You can download NukePiG from here: NukePiG

WordPress – The Ultimate Site Building Platform

I’m pretty confident I’ve tested most of the major content platforms over the years – Joomla, Drupal, MoveableType, Blogger etc. etc. The list goes on.

One of the more annoyings things I’ve heard is people claiming that just by using one particular CMS your SEO and traffic needs will be sorted, this is complete rubbish. It’s not the CMS itself that makes or breaks your site building campaign it’s how you leverage that CMS features that really counts. At the end of the day 99% of any CMS is all back-end anyway. It’s totally invisible to the end-user and search spiders, and of course that’s the way it should be. Here are my criteria for choosing the perfect backend for my sites:

  • Thousands of other users
  • Unrivalled expandability
  • Fast customisation of front-end (appearance and layouts)
  • Good support
  • Cutting edge web 2.0 technology

Maybe you shouldn’t use any off-the-shelf system? Perhaps the best path would be to develop your own back-end DON’T DO THIS! At least not until you’ve proven that there is absolutely no third-party solution that can meet all your needs, and I seriously doubt that’ll be the case.

Trust me on this, I learned this the hard way, right at the start of my site building career I convinced myself that there was nothing on the market that would be good enough for my site building exploits so I hired a coder to build me the ultimate back-end from the ground-up. It took over 9 months and thousands of dollars in development to get anywhere, not to mention hundreds of hours of testing and fixing and testing again. The product’s potential was amazing and it had some really awesome features but tying them all together and getting everything integrated was a total nightmare.

Fortunately whilst the development was underway I was running a lot of parallel tests on off-the-shelf-systems and one in particular stood head-and-shoulders above the rest. It met all my criteria and best of all it provided the perfect framework for tying together all of the functions and features I’d been trying to have developed. What was it? WordPress of course! It was a simple, easy to use platform with infinite customsation options available through the addition of plugins. Most importantly it was in use by millions of websites already. I immediately shelved the custom development project and had the all key features re-coded as WordPress plugins.
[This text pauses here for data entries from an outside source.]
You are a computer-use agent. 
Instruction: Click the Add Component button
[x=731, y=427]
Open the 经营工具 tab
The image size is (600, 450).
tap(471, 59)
This was the birth of BlogPiG…

New Plugin Coming Soon – NukePiG

NukePiGWithin the next few days I’ll be releasing the very first module from the BlogPig suite of products and the best part is it’s going to be completely FREE!

NukePiG has proved to be an invaluable tool for me whilst creating my BlogPiG farms. In a nutshell it allows you to selectively nuke(delete) all of your posts, pages, tags, categories, links from your blog, leaving you with a nice fresh, clean, empty blog.
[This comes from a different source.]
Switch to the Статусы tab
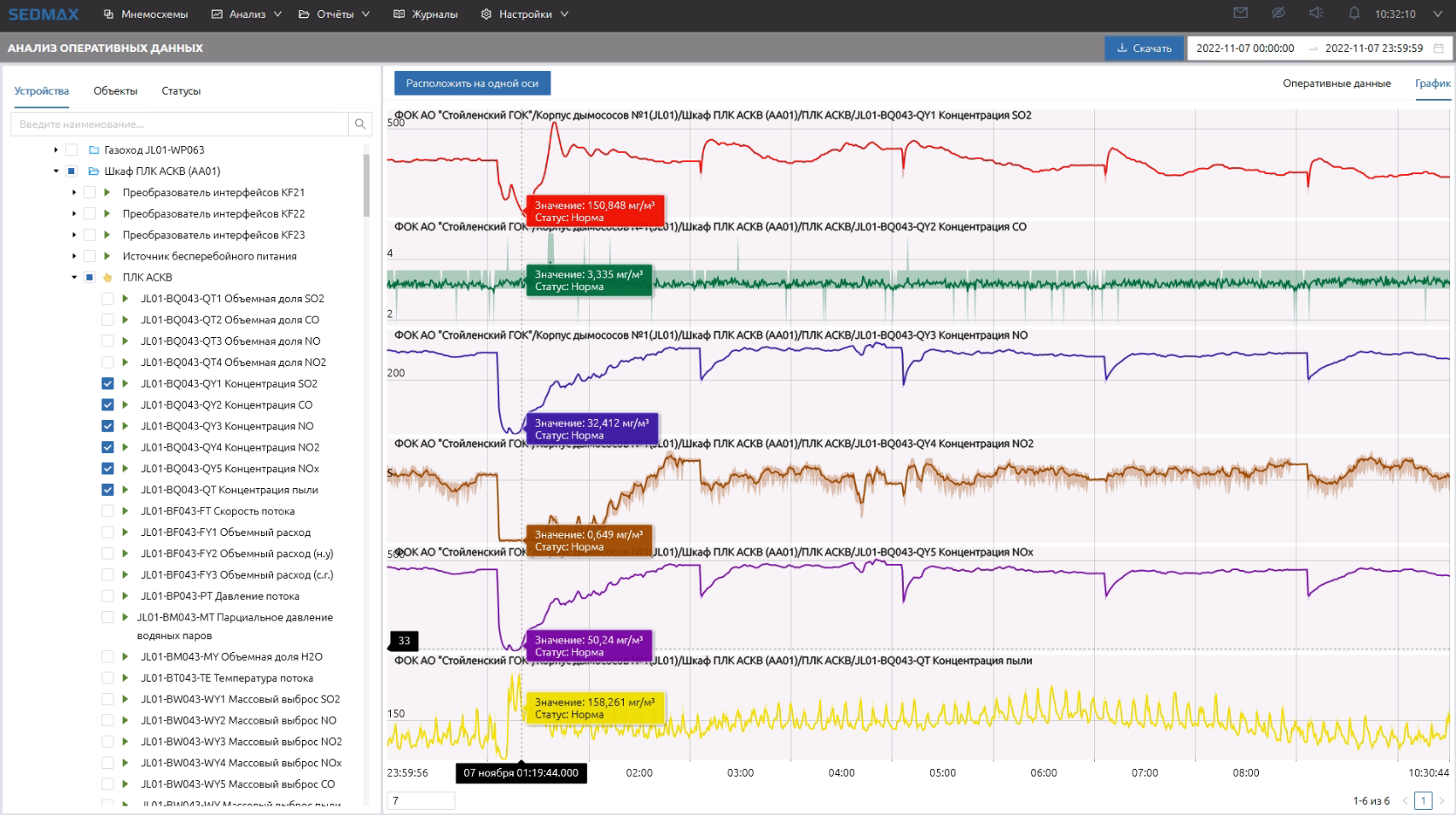This screenshot has width=1456, height=815. [x=181, y=91]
It’s not uncommon to make the odd mistake when your’e creating thousands of scheduled content items for your blog, especially in the early days whilst you’re getting the hang of things. One wrong column header in the CSV you import with ImportPiG or a small typo in your seed keyword used by ContentPiG and suddenly your blog has thousands of incorrect posts and maybe even tens of thousands of tags if your’e using TagPiG. Deleting these with the native WordPress interface is a real bind as it only allows you to display 20 items per page, even with the new bulk delete feature of 2.5 you can only delete what you can see listed so it still requires thousands of clicks to empty your pre-populated blog.

The only way to achieve a bulk delete until now was to go into the database itself and manually truncate the tables directly using SQL, not exactly a slick workaround. 

Enter Nuke PiG. Simply check the boxes for the content items you want deleted from:

  • Posts
  • Pages
  • Tags
  • Categories
  • Links

Then hit the NUKE button and within a couple of seconds your blog is ready to go again with a fresh batch of content items. Here’s a preview of the simple UI:

NukePiG is ready to go, but I’m just finishing testing it with the lastest WordPress version and then it will be available for download from here & the WordPress.com plugin directory.